It isn't the fact that he hit on her clumsily the first time they met that makes her continue to deny Cadet Kirk her first name. Or the fact that he accidentally felt her up less than five minutes later in the middle of a brawl in her honor-- and had the gall to grin drunkenly at her as he did so. It isn't even the way he stalks her intermittently around the Starfleet Academy campus for the next several months, joining her clubs and chatting up her roommate and turning every non-linguistics class they share into a battleground.
The thing is, Uhura has met boys like Jim Kirk before, and she knows that he's more or less still a puppy at heart: too energetic for his own good, not sure yet where to put all his limbs, only half-trained in the social niceties, and without a genuinely malicious bone in his body. If they'd got to know each other somewhere before Starfleet, they might have been on a first name basis right away-- at least, once she'd whacked him on the nose with a PADD to make sure he knew which liberties she wouldn't tolerate him taking.
But they are in Starfleet. An organization that pretends to be egalitarian-- where anyone who passes the entry exams, swears the oath and completes the training, no matter their origins or beliefs or preferences, can rise to the top ranks-- but which still relegates women mostly to support positions. Where the only female Captain she knows who earned that rank at the helm of a starship is Captain Pike's former first officer-- and it was as much his recommendation as her record that won Number One that position. Don't even get her started on the disproportionately preferential treatment given to native Standard speakers; she's one of only a handful of cadets attending the main 'Fleet campus from the United States of Africa.
Uhura will not tolerate anything that reduces her to just another female cog in the machine. And every time Kirk turns that mischievous blue gaze on her and comments loudly on her 'talented tongue', she can see her IQ drop twenty points in the eyes of most of the cadets around them.

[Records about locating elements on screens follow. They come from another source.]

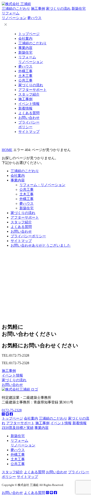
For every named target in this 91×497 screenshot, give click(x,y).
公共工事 (25, 80)
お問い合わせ (29, 118)
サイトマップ (29, 132)
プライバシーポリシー (28, 236)
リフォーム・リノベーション (42, 185)
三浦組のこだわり (16, 8)
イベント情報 (29, 104)
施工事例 (38, 8)
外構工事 (25, 71)
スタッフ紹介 (29, 94)
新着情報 (25, 108)
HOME (7, 150)
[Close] (5, 24)
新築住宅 (79, 8)
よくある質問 (29, 113)
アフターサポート (32, 90)
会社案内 (25, 38)
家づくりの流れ (58, 8)
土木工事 (25, 76)
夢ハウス (34, 18)
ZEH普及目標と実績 (18, 428)
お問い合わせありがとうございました (41, 245)
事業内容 (25, 48)
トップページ (29, 34)
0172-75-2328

Half the time, of course, he only takes her non-responses as a challenge, but she's not going to waste her energy trying to explain it to him more clearly than she already has. She doesn't care about the sob story lurking in his past about a long-dead father and an emotionally absent mother-- it's still not her job to educate him about the offensiveness of his unthinking privilege.
Besides, given his contrarian nature, that might just make him worse. Uhura tries to imagine him cheerfully deciding to fix 'Fleet's gender role inequities by indulging in ever increasing levels of 'equal opportunity' flirting-- worse than he already does, anyway-- and rolls her eyes at the thought.
He isn't alone in his objectifying behavior, of course. But he's the most egregious example she sees on a regular basis, and shutting down his every attempt to befriend her helps reinforce her determination to succeed. She can't fight something as vague as 'the patriarchy'-- but she can defy the bad example Kirk unwittingly represents.
Maybe one day he'll grow up. Maybe one day he'll find something worth taking seriously, realize the way he treats female officers matters, and settle into an officer worth serving. On that day, she will deign to allow him first name rights at last. But until then, all the puppy-dog eyes in the world won't convince her to let him encroach one inch further into her personal space than he has already.
Or remold it. If she lets the lingering gaze of male cadets bar her from skirts, or long hair, or flashy earrings, that would be just another kind of giving in. She enjoys being a woman, as she thinks that fascinating Vulcan professor in the computer science department has finally noticed-- which is all the more reason for her to draw this line, in a firm and unyielding hand.
Her name is Nyota, and she refuses to let anyone make her feel inferior without her consent.